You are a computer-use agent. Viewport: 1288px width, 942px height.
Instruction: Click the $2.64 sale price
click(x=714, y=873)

---

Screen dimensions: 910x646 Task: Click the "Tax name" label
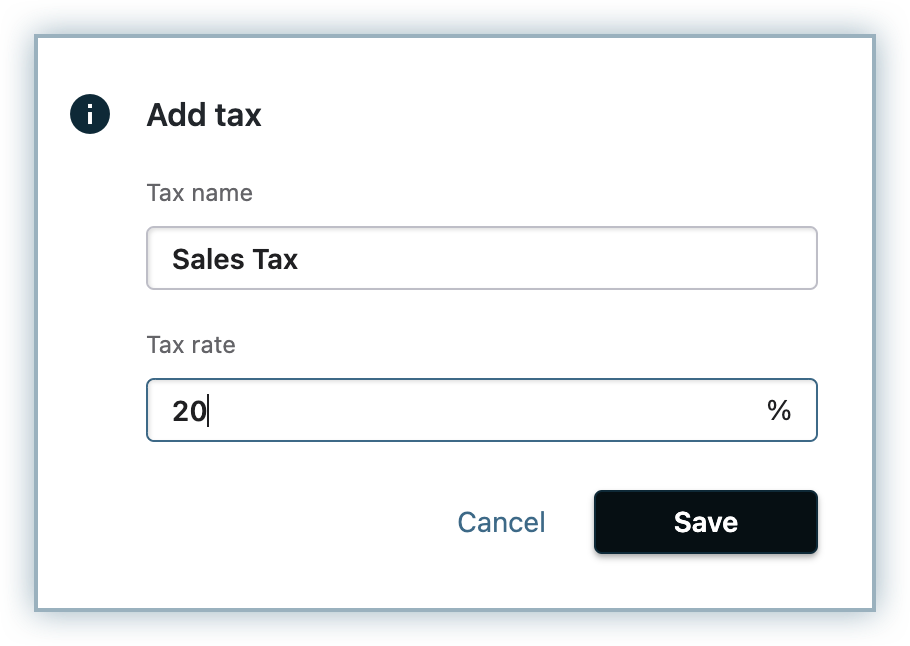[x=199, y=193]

--

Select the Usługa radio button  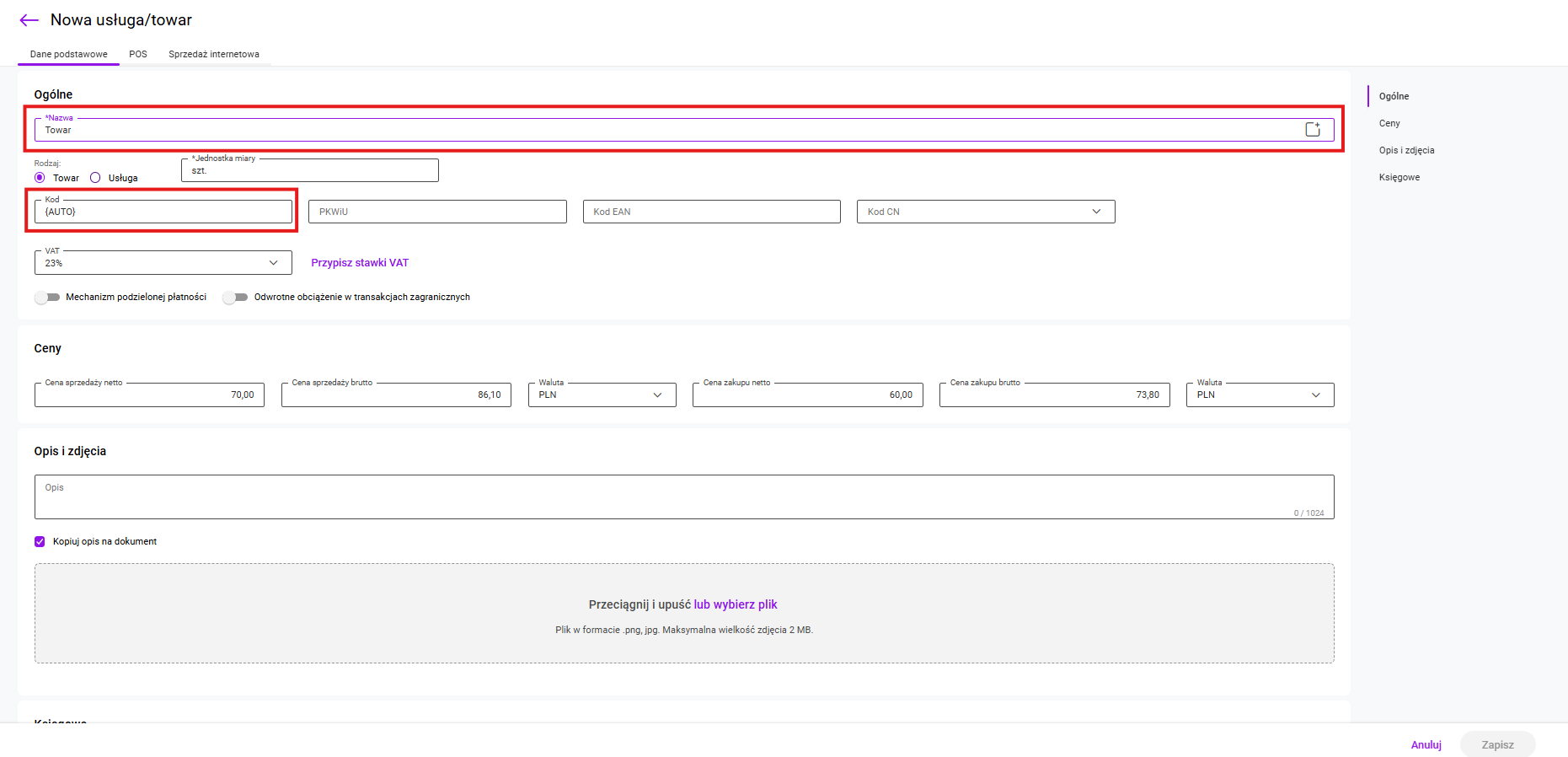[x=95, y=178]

▸ **WHAT IS REQUIRED**:
Return the lines starting at the one containing "You are a computer-use" and ending at the one containing "click(x=714, y=873)", both included, reproducing each character for character.

▸ **SOLUTION FOR THIS PROBLEM**:
You are a computer-use agent. Viewport: 1288px width, 942px height.
Instruction: Click the $2.64 sale price
click(x=714, y=873)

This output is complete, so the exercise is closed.